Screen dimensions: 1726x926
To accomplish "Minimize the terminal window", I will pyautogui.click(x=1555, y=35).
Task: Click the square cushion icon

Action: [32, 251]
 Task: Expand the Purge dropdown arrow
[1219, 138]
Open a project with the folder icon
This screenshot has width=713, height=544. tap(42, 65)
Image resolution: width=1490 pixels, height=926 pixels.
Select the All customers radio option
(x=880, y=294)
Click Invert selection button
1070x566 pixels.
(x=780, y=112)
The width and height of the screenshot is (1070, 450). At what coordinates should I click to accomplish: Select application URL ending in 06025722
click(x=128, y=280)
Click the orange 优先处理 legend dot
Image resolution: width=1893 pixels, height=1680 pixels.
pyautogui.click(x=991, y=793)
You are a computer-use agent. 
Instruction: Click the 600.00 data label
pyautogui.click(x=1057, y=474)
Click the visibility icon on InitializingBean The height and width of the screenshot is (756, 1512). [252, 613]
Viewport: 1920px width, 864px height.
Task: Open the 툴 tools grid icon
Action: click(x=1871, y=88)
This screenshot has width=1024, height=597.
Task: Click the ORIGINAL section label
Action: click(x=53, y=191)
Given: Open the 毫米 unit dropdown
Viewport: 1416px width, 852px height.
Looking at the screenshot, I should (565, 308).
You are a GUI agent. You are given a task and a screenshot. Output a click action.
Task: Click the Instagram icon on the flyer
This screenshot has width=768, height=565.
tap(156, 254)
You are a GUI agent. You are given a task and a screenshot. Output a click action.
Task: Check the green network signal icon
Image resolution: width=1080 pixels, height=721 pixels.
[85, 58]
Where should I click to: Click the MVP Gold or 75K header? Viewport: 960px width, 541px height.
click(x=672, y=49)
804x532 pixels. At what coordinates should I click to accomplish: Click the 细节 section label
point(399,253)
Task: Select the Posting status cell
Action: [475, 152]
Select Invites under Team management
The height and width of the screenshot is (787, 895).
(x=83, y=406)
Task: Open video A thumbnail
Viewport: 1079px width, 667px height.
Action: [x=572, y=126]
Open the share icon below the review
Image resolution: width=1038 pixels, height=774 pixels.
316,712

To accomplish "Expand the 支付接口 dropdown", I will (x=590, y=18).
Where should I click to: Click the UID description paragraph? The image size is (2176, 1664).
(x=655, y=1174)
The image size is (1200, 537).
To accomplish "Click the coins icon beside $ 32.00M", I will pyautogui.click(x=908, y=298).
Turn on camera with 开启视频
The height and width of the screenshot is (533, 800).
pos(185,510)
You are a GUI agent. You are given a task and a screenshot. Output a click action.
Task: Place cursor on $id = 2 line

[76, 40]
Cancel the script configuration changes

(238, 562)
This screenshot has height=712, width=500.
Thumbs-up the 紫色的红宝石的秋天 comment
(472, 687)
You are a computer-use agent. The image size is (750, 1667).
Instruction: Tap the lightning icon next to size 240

## [EXERCISE]
Beginning at the line that contains "You are a computer-use agent. The" and ending with the last of the entries, reproduce those lines with "lightning" changed to "bolt" and all else left unchanged.

## [COMPLETE OUTPUT]
You are a computer-use agent. The image size is (750, 1667).
Instruction: Tap the bolt icon next to size 240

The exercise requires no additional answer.